El
corazón no se rompe, jamás lo hará pues su estructura es muy fuerte.
Nadie tiene el poder de deshacernos, nos destruimos a nosotros mismos a
través del otro.
Las
personas llegan a nuestra vida, no sólo para impactarnos, sino también
para darnos una o varias lecciones. Ellas arribarán siempre cargadas de
cosas que enseñarnos y con las llaves de algunas puertas que no hemos
podido o no hemos querido abrir.
Una
pareja viene a mostrarnos los puntos en los que tenemos que trabajar,
es un reflector de las fallas de nosotros mismos, un proyector de
nuestro lado oscuro. Son actores que se prestan como intérpretes para
que veamos lo que no nos hemos atrevido a mirar dentro, muy dentro.
El
otro es y siempre será un espejo. Si decidimos, de una manera
consciente, que no queremos más a una persona cerca, debemos dejar de
culparla, pues también somos responsables de todo lo sucedido.
Tenemos
la inminente costumbre de echarle la culpa al otro de lo que sucede,
aunque las relaciones son de doble vía. Si alguien llega a devastarnos
lo más seguro es que lo hayamos destruido nosotros también.
El
que se rompe no es el corazón, sino el ego.

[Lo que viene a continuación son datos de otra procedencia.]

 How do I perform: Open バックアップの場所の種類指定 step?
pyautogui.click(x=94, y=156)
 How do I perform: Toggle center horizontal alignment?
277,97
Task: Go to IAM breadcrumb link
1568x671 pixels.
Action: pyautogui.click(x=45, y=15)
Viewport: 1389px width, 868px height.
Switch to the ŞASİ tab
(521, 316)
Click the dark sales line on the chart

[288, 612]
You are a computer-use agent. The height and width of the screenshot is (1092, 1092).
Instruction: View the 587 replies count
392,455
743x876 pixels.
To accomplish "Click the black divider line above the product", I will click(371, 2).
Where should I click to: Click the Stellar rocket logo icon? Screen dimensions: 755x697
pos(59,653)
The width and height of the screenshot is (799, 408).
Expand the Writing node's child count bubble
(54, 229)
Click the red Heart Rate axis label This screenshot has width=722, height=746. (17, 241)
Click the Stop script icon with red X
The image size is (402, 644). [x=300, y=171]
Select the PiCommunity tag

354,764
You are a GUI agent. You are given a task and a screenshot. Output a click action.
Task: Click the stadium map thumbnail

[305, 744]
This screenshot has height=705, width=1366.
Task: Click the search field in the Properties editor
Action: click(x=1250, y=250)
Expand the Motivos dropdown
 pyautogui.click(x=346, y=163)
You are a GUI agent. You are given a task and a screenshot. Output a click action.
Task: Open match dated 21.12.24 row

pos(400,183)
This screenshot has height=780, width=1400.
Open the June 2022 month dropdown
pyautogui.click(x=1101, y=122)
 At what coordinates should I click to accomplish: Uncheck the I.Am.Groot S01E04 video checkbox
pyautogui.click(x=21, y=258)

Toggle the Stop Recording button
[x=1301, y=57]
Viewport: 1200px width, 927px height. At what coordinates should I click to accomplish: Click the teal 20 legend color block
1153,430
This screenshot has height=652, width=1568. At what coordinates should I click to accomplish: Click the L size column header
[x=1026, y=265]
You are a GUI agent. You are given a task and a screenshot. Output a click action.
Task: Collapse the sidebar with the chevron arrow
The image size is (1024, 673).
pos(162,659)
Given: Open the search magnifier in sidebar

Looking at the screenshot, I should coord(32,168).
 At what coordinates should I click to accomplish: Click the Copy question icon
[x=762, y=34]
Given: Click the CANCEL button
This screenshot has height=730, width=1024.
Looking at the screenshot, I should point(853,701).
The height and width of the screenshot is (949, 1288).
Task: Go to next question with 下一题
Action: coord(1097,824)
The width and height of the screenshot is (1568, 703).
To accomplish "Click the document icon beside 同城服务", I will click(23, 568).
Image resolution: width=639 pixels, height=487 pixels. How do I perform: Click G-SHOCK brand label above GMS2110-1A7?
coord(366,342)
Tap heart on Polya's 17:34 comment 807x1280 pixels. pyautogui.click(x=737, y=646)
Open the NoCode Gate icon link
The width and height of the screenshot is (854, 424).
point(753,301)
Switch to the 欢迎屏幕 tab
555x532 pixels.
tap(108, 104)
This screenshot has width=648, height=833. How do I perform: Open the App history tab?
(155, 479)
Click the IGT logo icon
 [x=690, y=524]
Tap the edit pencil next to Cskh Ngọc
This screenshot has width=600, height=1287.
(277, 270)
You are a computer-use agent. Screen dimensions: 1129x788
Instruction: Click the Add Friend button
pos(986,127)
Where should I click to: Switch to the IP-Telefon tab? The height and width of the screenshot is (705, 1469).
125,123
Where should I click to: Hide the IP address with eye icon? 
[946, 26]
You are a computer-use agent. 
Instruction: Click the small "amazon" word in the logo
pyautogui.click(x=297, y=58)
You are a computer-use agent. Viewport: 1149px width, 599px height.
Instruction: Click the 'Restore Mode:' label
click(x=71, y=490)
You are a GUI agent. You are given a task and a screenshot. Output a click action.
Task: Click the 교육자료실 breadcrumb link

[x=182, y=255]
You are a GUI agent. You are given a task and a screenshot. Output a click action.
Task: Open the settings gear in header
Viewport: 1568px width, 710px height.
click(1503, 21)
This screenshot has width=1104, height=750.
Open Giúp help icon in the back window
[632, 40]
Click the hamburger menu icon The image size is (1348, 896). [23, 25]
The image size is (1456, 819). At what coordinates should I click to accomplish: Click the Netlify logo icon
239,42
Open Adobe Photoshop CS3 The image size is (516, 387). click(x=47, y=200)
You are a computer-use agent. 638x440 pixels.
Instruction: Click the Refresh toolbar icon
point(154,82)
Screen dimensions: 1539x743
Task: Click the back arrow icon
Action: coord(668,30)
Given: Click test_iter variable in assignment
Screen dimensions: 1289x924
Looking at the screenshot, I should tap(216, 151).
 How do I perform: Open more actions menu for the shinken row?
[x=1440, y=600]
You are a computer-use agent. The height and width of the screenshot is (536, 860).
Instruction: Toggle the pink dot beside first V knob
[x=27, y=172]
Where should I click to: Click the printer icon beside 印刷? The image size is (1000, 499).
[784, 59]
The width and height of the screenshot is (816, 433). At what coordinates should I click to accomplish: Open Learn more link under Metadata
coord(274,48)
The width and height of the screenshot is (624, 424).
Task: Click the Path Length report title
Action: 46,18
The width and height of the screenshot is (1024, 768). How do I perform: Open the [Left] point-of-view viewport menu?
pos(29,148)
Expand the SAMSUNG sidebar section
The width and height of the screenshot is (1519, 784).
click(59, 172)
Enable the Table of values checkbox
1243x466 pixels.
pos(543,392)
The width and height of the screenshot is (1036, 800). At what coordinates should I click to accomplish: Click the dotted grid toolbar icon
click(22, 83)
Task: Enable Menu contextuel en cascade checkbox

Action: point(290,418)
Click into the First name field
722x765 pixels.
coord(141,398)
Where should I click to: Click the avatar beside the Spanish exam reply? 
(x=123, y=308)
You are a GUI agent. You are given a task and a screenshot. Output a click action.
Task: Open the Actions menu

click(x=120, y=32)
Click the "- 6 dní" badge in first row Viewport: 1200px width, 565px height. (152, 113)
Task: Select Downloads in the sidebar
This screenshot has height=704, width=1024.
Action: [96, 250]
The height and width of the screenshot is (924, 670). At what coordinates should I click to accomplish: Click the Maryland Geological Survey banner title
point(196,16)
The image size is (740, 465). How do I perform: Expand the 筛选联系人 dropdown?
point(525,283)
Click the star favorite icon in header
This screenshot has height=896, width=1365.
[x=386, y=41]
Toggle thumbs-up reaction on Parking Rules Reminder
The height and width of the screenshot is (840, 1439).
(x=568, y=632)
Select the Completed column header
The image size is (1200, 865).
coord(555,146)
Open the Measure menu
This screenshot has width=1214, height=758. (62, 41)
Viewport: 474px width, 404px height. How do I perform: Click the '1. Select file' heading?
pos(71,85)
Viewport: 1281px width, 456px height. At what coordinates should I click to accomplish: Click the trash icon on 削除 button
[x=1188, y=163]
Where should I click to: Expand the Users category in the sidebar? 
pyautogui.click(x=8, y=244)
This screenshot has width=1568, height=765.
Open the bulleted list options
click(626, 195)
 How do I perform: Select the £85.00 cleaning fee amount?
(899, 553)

Él es el que se tira al
piso, patalea y hace drama. El lastimado, el abandonado, el que nos
engaña diciendo que somos víctimas cuando en verdad no hay victimario ni
héroe, sólo aprendizaje y sabiduría.
Soltemos
a las personas agradeciendo y deseándoles lo mejor, descubriendo que el
corazón, tan sólo, se ha hecho más fuerte y el ego más débil.